Supplied data:
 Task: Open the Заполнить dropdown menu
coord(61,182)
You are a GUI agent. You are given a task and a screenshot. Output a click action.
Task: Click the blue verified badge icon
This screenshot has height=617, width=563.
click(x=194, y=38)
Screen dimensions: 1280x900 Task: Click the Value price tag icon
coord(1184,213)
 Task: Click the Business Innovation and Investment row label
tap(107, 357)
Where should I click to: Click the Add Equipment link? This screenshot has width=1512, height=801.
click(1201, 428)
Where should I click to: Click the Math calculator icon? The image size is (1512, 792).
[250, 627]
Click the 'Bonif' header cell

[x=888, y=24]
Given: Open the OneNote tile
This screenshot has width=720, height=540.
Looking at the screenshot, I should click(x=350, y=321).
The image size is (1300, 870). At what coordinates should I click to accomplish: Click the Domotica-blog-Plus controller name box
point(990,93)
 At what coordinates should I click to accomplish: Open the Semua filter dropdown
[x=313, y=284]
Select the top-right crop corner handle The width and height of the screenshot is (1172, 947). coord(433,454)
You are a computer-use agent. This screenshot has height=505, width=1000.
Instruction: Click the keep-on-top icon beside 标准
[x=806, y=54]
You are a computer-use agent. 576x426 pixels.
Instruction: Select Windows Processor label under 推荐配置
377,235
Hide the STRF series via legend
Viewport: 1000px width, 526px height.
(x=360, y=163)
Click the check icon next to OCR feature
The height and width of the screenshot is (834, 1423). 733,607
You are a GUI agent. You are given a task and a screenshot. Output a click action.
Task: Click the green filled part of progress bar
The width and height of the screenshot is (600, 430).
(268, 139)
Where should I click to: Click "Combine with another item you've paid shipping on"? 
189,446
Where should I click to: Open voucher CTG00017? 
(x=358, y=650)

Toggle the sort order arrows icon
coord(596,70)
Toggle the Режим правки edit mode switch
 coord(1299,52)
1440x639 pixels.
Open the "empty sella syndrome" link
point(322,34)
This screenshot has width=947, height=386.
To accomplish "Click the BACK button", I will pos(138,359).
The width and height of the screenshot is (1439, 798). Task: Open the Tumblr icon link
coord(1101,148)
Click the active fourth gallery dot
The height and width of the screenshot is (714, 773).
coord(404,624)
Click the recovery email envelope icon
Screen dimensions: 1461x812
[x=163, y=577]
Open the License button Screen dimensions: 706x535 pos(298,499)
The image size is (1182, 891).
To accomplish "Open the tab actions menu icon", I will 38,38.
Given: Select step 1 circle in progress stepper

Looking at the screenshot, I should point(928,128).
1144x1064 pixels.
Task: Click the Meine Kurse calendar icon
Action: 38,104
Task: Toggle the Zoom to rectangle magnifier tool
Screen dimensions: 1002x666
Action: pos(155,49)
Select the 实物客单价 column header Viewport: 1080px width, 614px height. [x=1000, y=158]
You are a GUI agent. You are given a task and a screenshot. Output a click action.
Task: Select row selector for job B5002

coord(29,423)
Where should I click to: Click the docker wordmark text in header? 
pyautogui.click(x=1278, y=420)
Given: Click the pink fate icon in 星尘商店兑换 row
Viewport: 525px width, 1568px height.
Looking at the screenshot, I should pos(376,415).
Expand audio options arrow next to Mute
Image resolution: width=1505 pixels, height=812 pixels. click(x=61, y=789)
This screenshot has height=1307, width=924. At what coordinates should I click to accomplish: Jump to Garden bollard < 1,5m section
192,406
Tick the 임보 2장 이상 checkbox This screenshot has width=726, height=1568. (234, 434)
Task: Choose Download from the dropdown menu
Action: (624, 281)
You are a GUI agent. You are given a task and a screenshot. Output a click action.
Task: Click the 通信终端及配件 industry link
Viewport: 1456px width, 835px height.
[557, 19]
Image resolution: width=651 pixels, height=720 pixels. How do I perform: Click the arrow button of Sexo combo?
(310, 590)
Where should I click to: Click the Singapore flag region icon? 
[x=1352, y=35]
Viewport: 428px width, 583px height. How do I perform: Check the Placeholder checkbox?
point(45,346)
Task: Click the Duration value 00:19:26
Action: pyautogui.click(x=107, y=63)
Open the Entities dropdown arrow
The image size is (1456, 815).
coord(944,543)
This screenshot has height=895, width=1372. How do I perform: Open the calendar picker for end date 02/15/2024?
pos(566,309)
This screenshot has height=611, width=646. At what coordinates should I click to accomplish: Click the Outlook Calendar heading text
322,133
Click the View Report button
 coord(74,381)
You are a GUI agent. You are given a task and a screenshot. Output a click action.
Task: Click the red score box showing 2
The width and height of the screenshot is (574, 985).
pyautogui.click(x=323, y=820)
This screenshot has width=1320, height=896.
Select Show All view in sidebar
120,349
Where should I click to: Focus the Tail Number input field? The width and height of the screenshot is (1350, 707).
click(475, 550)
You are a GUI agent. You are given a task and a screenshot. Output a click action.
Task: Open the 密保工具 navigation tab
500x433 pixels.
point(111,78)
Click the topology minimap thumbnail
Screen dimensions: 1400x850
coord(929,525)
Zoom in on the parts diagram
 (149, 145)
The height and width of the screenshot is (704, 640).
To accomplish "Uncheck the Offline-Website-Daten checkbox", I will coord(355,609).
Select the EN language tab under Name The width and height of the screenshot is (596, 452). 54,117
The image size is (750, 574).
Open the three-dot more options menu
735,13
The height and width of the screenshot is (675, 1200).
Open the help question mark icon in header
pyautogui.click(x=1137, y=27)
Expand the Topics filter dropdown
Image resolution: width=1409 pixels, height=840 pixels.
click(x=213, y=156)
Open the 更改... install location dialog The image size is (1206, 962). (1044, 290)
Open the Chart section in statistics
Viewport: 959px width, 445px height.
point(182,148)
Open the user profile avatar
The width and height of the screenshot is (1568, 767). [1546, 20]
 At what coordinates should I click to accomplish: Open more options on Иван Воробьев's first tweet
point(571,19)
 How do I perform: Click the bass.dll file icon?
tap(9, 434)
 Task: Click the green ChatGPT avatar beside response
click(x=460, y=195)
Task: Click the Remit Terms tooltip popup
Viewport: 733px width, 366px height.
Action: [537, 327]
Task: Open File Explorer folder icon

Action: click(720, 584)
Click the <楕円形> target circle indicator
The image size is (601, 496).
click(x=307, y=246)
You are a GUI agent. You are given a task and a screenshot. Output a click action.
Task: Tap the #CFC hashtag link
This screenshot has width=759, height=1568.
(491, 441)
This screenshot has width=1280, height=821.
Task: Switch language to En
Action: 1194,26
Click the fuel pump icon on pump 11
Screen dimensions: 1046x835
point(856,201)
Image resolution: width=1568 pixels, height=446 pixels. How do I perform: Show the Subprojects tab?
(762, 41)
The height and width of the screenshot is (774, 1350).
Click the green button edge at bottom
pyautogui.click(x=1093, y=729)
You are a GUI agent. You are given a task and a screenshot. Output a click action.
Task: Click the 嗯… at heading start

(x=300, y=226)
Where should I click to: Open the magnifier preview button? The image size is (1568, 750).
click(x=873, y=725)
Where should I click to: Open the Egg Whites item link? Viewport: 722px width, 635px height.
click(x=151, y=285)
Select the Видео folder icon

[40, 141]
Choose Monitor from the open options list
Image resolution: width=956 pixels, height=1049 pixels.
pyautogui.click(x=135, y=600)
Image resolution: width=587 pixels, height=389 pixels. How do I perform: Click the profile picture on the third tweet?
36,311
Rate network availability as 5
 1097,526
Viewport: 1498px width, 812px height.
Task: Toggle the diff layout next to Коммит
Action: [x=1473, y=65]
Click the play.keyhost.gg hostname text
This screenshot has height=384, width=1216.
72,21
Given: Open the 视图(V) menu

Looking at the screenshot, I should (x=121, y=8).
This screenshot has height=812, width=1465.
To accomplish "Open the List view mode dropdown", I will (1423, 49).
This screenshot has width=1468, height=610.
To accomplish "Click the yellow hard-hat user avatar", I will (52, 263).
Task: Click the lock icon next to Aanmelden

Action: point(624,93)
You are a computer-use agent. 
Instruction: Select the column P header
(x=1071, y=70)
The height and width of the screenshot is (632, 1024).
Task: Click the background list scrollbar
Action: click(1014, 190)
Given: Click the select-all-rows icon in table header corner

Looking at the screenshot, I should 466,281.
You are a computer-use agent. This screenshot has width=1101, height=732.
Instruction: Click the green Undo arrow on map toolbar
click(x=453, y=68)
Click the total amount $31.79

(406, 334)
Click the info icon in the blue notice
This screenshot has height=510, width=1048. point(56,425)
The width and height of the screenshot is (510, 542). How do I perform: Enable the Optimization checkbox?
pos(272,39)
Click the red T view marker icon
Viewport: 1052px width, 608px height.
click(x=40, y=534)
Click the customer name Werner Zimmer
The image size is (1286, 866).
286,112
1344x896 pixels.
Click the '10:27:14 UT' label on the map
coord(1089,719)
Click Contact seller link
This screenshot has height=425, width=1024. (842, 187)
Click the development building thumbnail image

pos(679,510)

Prompt:
Count, in the listing, each line that holds the string "computer", then give the count and nothing else.

Solution to the problem:
4